Convert an optimization problem object to a problem structure.

Input the basic MILP problem from Mixed-Integer Linear Programming Basics: Problem-Based.

ingots = optimvar('ingots',4,1,'Type','integer','LowerBound',0,'UpperBound',1);
alloys = optimvar('alloys',4,1,'LowerBound',0);

weightIngots = [5,3,4,6];
costIngots = weightIngots.*[350,330,310,280];
costAlloys = [500,450,400,100];
cost = costIngots*ingots + costAlloys*alloys;

steelprob = optimproblem;
steelprob.Objective = cost;

totalweight = weightIngots*ingots + sum(alloys);

carbonIngots = [5,4,5,3]/100;
molybIngots = [3,3,4,4,]/100;
carbonAlloys = [8,7,6,3]/100;
molybAlloys = [6,7,8,9]/100;

totalCarbon = (weightIngots.*carbonIngots)*ingots + carbonAlloys*alloys;
totalMolyb = (weightIngots.*molybIngots)*ingots + molybAlloys*alloys;

steelprob.Constraints.conswt = totalweight == 25;
steelprob.Constraints.conscarb = totalCarbon == 1.25;
steelprob.Constraints.consmolyb = totalMolyb == 1.25;

Convert the problem to an intlinprog problem structure.

problem = prob2struct(steelprob);

Examine the resulting linear equality constraint matrix and vector.

Aeq = problem.Aeq
Aeq = 
   (1,1)       1.0000
   (2,1)       0.0800
   (3,1)       0.0600
   (1,2)       1.0000
   (2,2)       0.0700
   (3,2)       0.0700
   (1,3)       1.0000
   (2,3)       0.0600
   (3,3)       0.0800
   (1,4)       1.0000
   (2,4)       0.0300
   (3,4)       0.0900
   (1,5)       5.0000
   (2,5)       0.2500
   (3,5)       0.1500
   (1,6)       3.0000
   (2,6)       0.1200
   (3,6)       0.0900
   (1,7)       4.0000
   (2,7)       0.2000
   (3,7)       0.1600
   (1,8)       6.0000
   (2,8)       0.1800
   (3,8)       0.2400


beq = problem.beq
beq = 3×1

   25.0000
    1.2500
    1.2500

Examine the bounds.

problem.lb
ans = 8×1

     0
     0
     0
     0
     0
     0
     0
     0


problem.ub
ans = 8×1

   Inf
   Inf
   Inf
   Inf
     1
     1
     1
     1

Solve the problem by calling intlinprog.

x = intlinprog(problem)
LP:                Optimal objective value is 8125.600000.                                          

Cut Generation:    Applied 3 mir cuts.                                                              
                   Lower bound is 8495.000000.                                                      
                   Relative gap is 0.00%.                                                          


Optimal solution found.

Intlinprog stopped at the root node because the objective value is within a gap
tolerance of the optimal value, options.AbsoluteGapTolerance = 0 (the default
value).
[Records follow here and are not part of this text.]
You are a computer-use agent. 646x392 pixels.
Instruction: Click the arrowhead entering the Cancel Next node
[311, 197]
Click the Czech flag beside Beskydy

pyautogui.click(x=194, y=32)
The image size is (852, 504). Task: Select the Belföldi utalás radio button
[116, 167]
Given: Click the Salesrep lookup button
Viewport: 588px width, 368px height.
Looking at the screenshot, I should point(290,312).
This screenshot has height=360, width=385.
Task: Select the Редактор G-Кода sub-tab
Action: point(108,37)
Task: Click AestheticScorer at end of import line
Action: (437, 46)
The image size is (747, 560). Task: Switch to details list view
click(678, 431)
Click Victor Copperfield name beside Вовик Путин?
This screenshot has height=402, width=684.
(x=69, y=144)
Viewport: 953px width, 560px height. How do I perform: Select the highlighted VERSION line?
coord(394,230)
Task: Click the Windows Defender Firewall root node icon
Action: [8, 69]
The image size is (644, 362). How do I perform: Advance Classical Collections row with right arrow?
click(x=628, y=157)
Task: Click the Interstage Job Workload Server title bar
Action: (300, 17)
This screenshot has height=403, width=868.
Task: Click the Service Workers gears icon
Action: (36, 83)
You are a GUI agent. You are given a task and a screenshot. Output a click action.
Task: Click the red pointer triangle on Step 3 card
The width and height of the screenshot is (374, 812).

The intcon variables are integer within tolerance,
options.IntegerTolerance = 1e-05 (the default value).

x = 8×1

    7.2500
         0
    0.2500
    3.5000
    1.0000
    1.0000
         0
    1.0000
Open Live Script

Create a nonlinear problem in the problem-based framework.

x = optimvar('x',2);
fun = 100*(x(2) - x(1)^2)^2 + (1 - x(1))^2;
prob = optimproblem('Objective',fun);
mycon = dot(x,x) <= 4;
prob.Constraints.mycon = mycon;
x0.x = [-1;1.5];

Convert prob to an optimization problem structure. Name the generated objective function file 'rosenbrock' and the constraint function file 'circle2'.

problem = prob2struct(prob,x0,'ObjectiveFunctionName','rosenbrock',...
    'ConstraintFunctionName','circle2');

prob2struct creates nonlinear objective and constraint function files in the current folder. To create these files in a different folder, use the 'FileLocation' name-value pair.

Solve the problem.

[x,fval] = fmincon(problem)
Local minimum found that satisfies the constraints.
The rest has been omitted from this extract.